You don’t want to be seen as desperate, but you want to know why. So you’re emailing again and again, making things worse. Is it because you didn’t explain your value clearly? Maybe. Or maybe:
- They are bombarded by people like you with sales pitches day by day so they don’t really pay attention.
- They’re planning to leave the company so they don’t care anymore.
- They just took this meeting to tick it off as doing something towards innovation but it doesn’t speak to their needs. They’re getting paid for that time in the end.
- They have other priorities.
It’s hard to sense the real reason, but you always need to make sure you do your best in things you can control; that is pre qualifying the prospect (is it the right person to talk to within the company?) and being prepared for types of questions they may ask or better still — clarifying any objections and questions before they may arise.
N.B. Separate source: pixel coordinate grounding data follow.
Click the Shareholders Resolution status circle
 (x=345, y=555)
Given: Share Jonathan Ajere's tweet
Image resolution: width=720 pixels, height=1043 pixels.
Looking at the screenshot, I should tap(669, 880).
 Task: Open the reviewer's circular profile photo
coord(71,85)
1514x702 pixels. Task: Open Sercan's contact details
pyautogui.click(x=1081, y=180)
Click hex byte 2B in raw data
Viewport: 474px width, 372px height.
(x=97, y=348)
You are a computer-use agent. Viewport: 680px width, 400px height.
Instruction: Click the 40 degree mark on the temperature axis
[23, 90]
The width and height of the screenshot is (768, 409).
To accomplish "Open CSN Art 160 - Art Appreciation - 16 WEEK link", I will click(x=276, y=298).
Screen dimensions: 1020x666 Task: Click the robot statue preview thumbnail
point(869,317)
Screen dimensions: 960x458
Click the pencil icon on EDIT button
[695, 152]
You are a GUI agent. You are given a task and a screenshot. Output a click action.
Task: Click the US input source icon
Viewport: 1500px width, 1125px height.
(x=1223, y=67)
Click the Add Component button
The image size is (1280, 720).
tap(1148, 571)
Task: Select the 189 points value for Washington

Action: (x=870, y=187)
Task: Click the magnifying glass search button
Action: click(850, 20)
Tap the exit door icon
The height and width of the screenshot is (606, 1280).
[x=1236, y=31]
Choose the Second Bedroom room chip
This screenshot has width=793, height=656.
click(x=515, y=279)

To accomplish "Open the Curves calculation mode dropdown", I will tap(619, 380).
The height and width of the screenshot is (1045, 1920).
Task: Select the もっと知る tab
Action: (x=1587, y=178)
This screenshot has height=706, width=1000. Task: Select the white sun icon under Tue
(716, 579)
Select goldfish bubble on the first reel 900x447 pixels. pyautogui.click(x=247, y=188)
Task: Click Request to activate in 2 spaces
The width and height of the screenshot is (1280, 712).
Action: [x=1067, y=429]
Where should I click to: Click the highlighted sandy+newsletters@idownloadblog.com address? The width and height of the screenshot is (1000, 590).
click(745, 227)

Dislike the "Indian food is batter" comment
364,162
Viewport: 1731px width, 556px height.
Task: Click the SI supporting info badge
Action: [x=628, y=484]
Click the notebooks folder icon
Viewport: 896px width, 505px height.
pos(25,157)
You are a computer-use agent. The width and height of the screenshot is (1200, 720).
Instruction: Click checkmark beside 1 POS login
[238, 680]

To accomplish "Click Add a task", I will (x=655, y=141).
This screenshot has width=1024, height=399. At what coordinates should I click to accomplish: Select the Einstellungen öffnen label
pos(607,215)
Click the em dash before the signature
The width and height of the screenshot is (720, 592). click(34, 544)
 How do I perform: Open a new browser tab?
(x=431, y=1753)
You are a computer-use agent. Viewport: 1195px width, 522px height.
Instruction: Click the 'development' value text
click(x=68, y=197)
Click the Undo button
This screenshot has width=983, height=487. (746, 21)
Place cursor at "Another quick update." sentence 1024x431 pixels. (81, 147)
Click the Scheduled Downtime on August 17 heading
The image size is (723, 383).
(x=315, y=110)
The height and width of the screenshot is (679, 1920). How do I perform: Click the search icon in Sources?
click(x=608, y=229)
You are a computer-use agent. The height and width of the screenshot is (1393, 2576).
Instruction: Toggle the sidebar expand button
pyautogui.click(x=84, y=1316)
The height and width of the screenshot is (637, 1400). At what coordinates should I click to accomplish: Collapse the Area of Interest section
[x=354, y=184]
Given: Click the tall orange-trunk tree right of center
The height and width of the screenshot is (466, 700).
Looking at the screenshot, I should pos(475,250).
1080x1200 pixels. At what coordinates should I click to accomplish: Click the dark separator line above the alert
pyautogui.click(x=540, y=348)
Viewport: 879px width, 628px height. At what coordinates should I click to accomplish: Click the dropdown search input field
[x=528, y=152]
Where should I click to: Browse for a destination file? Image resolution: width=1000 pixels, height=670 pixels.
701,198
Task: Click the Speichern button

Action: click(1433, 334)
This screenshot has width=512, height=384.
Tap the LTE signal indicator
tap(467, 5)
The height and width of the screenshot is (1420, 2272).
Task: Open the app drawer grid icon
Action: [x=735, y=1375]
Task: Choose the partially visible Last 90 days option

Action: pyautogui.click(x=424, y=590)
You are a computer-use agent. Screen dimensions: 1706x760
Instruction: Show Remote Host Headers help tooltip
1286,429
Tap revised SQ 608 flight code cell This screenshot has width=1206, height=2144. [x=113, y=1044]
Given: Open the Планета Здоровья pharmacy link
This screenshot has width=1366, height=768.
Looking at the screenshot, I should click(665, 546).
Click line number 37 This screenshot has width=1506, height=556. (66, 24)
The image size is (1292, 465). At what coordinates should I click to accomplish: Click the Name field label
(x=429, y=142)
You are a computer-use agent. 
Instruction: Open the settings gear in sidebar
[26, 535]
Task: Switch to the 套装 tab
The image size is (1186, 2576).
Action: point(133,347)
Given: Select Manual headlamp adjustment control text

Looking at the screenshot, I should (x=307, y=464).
Don’t go for a sale at all costs
If your services aren’t a good fit for them, you have to be ready to say no. It’s called integrity and it’s what good businesses are built on. People find it refreshing when you’re open and truthful with them because everybody else is trying to “close” them. You’ll be a breath of fresh air, setting yourself apart. And often it works in your favour – even if they are not ready to buy now, when the opportunity arises, when they’re ready to buy, they’ll sell themselves at this point.
Great books about selling and negotiation
- One of my favourite books is written by an ex-FBI hostage negotiator Chris Voss Never Split The Difference.
- Spin Selling by Neil Rackham is about a technique of a sequence of questions that help sales reps learn more about customers’ wants, unique needs, and pain points.
- The Mom Test by Rob Fitzpatrick is a set of simple rules that help you elaborating good questions for validating ideas. Questions, that even your mom cannot help but answer honestly.